206. To the intended conclusion of the Philosopher, therefore, I say that in things not conceived along with matter (that is, not conceived along with an individual entity contracting the quiddity), the ‘what it is’ is the same as what it belongs to, because such a ‘what it belongs to’ has no nature outside the nature of that which is the ‘what it is’; but in things conceived along with matter (that is, conceived with an individual entity contracting the quiddity), the ‘what it is’ is not the same first as what it belongs to, because a first thus conceived would not have the ‘what it is’ of itself but only through a part, namely through the nature which is contracted by the individual entity.

207. So from this one does not get that the matter which is the other part of a composite is outside the idea per se of the quiddity - rather, matter truly belongs to the quiddity, and the species (and what has the form universally) has the ‘what it is’ first and is the same as it first; and so it does not follow that the matter that is the other part of a composite is what individuates it, but this only follows about the matter that is the entity contracting the quiddity, and I have conceded that [n.206]. But whether a lack of the matter that is the other part entails, according to the Philosopher, the lack of this sort of individual entity will be discussed in the following question [nn.238-239].

208. To the remark of the Philosopher that ‘the generator generates another because of matter’ [n.132] I say that the intention of the Philosopher there is that [Platonic] ideas are not necessary for generation, because both the distinction of the generator from the generated and the assimilation of the generated to the generator (which two are required for univocal generation) can be got without ideas. For the particular agent has from its form wherewith to assimilate the passive thing to itself, and the generator has from its form wherewith so to assimilate the generated - and from matter the generator has that it is distinct from the generated: not principally, although however it may follow that it is distinguished by matter from the generated, because, through the form that terminates generation, it perfects another matter and not its own matter (for its own matter is already perfected by the form); and, because it assimilates through the form, it perfects another matter than its own, and so its own matter is other than the matter which is deprived of such form. But whatever has a different matter is, from the fact that matter is an essential part of a thing, other than it.

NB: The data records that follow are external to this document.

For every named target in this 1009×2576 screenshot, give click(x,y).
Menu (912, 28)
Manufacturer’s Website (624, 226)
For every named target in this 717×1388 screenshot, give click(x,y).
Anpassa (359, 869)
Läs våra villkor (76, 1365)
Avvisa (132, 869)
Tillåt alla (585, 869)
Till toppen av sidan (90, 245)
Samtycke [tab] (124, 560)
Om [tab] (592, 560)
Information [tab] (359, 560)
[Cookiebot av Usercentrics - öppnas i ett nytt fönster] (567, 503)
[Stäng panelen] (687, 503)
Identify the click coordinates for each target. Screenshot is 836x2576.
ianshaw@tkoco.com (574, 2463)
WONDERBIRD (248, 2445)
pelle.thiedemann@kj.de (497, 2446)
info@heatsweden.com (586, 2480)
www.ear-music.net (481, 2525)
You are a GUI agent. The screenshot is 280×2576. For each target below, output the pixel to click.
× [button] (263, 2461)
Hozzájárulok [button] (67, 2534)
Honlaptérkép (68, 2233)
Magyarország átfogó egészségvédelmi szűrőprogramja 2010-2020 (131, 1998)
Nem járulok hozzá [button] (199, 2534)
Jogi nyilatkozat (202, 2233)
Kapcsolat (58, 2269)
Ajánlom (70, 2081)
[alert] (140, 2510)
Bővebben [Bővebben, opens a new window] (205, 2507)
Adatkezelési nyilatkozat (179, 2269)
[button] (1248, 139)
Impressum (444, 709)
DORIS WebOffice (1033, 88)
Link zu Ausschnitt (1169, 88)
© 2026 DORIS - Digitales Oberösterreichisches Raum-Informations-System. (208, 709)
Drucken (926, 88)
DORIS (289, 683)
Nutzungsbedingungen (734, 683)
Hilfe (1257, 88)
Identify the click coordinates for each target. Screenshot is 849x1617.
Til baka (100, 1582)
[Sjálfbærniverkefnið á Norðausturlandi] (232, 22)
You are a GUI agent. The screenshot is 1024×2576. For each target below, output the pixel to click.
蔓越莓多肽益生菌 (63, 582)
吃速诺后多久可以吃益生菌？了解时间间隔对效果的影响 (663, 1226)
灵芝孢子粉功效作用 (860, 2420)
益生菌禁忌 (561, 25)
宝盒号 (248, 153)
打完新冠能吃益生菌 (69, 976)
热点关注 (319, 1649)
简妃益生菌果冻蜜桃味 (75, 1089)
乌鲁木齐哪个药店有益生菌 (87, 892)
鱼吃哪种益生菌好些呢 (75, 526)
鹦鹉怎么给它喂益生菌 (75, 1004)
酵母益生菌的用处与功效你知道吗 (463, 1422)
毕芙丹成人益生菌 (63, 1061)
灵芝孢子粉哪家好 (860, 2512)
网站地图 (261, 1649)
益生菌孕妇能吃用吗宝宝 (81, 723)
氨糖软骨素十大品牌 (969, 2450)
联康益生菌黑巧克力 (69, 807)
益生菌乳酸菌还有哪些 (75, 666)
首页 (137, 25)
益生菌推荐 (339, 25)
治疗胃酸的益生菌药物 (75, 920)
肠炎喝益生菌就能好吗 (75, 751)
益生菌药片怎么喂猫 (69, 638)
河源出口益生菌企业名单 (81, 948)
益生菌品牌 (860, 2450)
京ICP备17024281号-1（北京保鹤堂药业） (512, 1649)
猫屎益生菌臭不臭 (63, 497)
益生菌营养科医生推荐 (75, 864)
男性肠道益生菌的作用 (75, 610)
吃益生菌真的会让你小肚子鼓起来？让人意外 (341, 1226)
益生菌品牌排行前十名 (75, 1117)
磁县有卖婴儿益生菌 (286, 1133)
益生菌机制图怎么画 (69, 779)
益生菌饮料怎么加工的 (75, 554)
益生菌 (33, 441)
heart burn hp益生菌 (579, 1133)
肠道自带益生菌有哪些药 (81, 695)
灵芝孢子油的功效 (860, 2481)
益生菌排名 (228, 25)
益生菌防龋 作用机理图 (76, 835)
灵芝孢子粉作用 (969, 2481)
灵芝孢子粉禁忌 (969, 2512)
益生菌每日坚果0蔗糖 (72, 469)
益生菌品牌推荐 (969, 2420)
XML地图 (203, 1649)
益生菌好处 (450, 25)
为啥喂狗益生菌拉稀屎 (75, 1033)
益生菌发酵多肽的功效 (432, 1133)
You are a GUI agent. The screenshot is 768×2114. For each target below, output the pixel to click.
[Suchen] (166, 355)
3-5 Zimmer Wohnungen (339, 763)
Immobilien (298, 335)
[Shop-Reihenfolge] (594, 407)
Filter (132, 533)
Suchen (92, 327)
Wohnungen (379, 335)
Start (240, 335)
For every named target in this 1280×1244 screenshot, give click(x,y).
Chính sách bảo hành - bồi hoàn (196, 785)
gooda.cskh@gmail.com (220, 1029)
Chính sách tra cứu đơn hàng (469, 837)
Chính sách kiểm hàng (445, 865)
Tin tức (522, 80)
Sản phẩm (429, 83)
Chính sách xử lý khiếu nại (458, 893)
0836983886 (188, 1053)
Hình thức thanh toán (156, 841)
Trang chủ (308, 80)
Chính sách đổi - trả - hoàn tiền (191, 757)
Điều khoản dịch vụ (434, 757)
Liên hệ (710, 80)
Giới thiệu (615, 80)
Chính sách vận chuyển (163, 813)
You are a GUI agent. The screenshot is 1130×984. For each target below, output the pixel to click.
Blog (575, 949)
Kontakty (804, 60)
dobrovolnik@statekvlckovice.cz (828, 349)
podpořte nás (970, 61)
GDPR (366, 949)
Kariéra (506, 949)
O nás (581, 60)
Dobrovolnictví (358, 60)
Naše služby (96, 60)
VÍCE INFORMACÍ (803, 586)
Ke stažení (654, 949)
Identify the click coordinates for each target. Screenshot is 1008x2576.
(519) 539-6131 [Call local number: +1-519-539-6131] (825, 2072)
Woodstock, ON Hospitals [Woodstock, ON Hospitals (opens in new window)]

209. I say then that the principal reason for assimilation (or of likeness) is the form itself between the generator and the generated, and this not according to individual unity and identity insofar as the form is a ‘this’, but according to a lesser unity and identity insofar as it is a form, and the reason for generating accords with this; the form too is a more principal reason for distinction than matter is, because just as form is more principally that by which a composite is than matter, so it is more principally that by which a composite is one and so that by which the composite is not in itself distinct but is distinct from another.

210. However (distinguishing ‘what assimilates’ from ‘what distinguishes’), the form is appropriately assimilative in a way that the matter properly is not, because matter is not a substantial or an accidental quality; but matter is a distinguishing thing (speaking appropriately), because - from the fact it lacks form - it necessarily distinguishes from the matter which already has the form, and so it distinguishes composite from composite.

211. The composite can also in another way be understood to be ‘other because of matter’, as being other because of a pre-existing cause of otherness: for the form of the generated thing is a more principal cause of otherness in the composite than the matter is; however it is not the pre-existing cause of this otherness, but matter is - and that because it pre-existed as deprived matter; and therefore it cannot be the same as informed matter.